▸ **Records**
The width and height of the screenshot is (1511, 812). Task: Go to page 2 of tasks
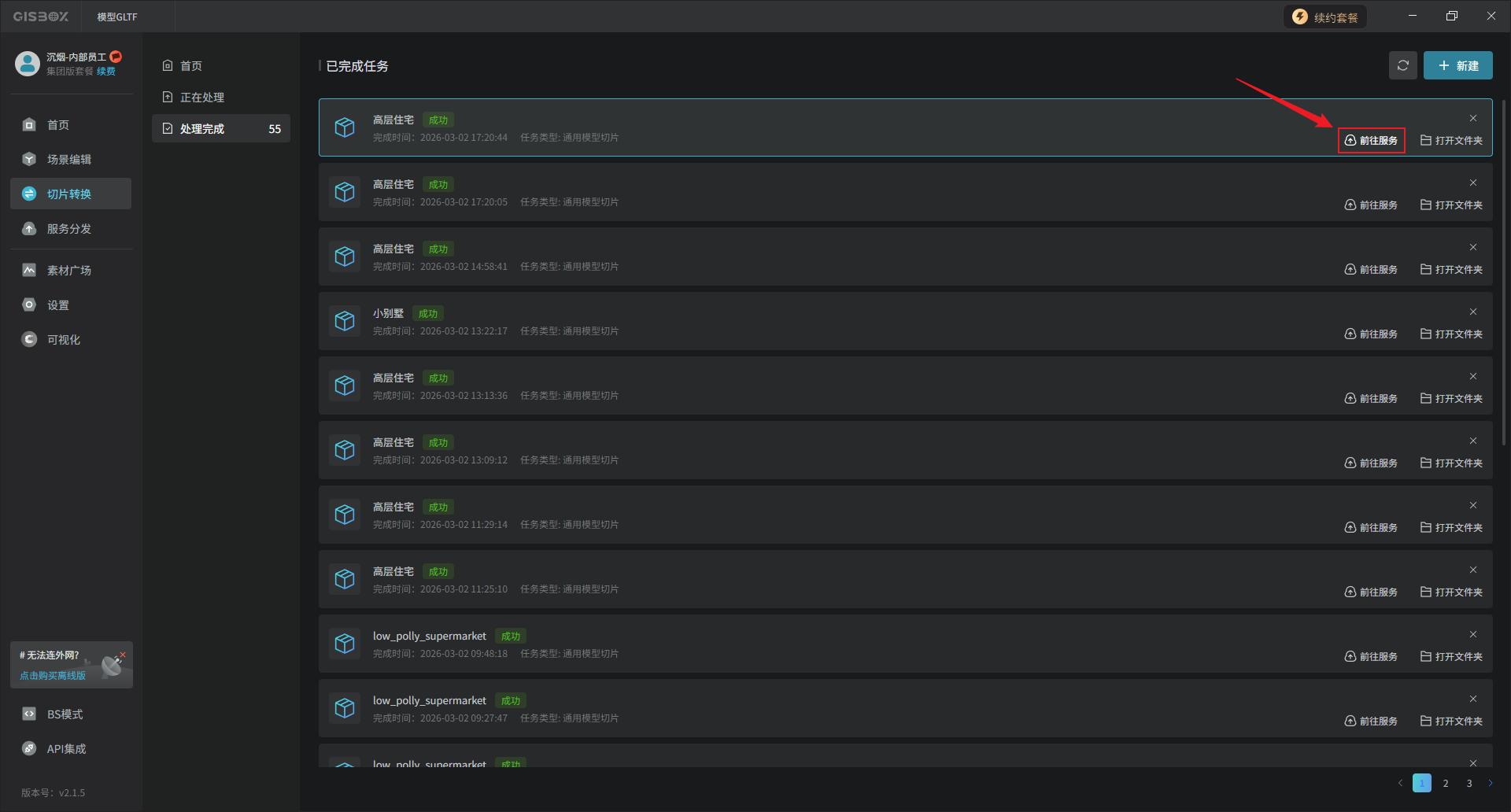1446,784
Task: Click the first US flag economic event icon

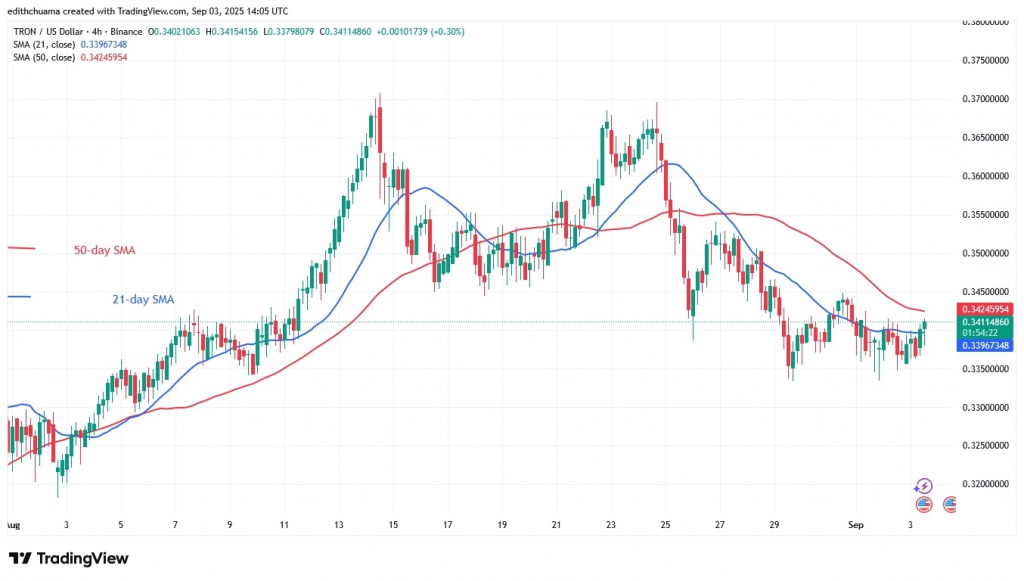Action: [x=923, y=504]
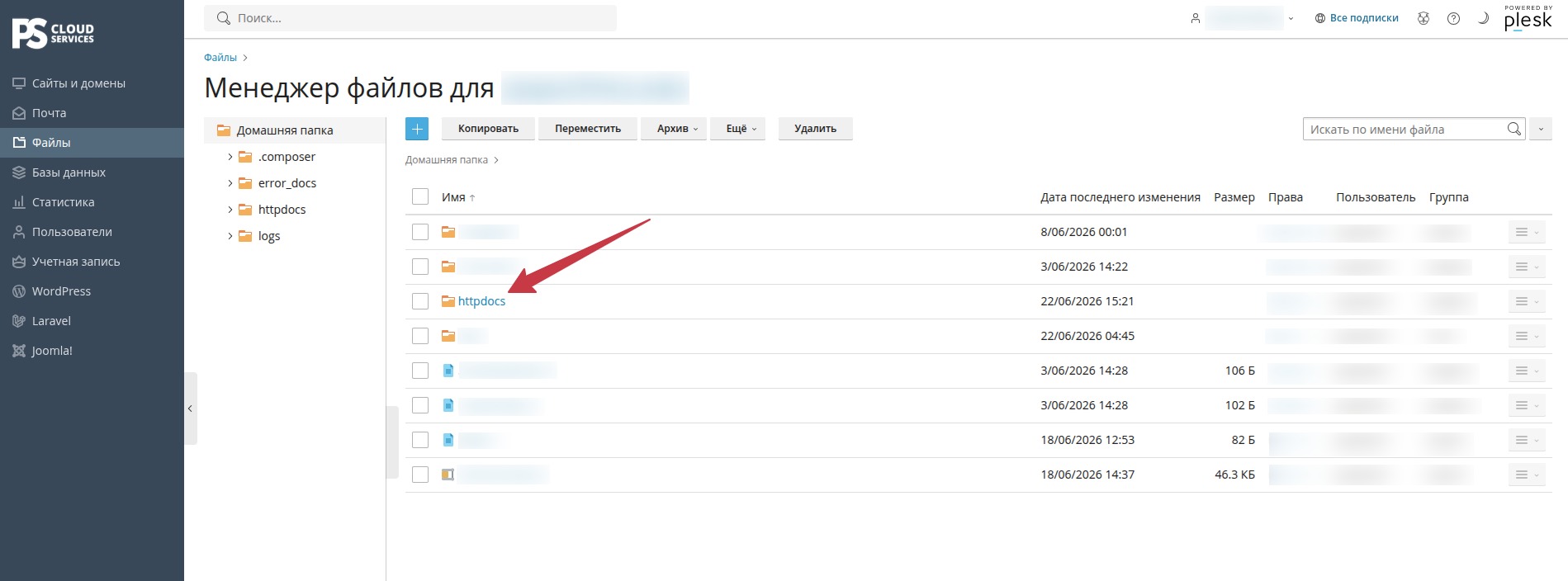This screenshot has height=581, width=1568.
Task: Tick the httpdocs row checkbox
Action: [x=420, y=301]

▸ **Work to be completed**
A word-for-word copy of every entry, with the pictures left out, is the required answer.

▸ **Answer below**
The width and height of the screenshot is (1511, 812). Task: Go to page 2 of tasks
1446,784
Task: Click the first US flag economic event icon

Action: [x=923, y=504]
This screenshot has height=581, width=1568.
Task: Tick the httpdocs row checkbox
Action: [x=420, y=301]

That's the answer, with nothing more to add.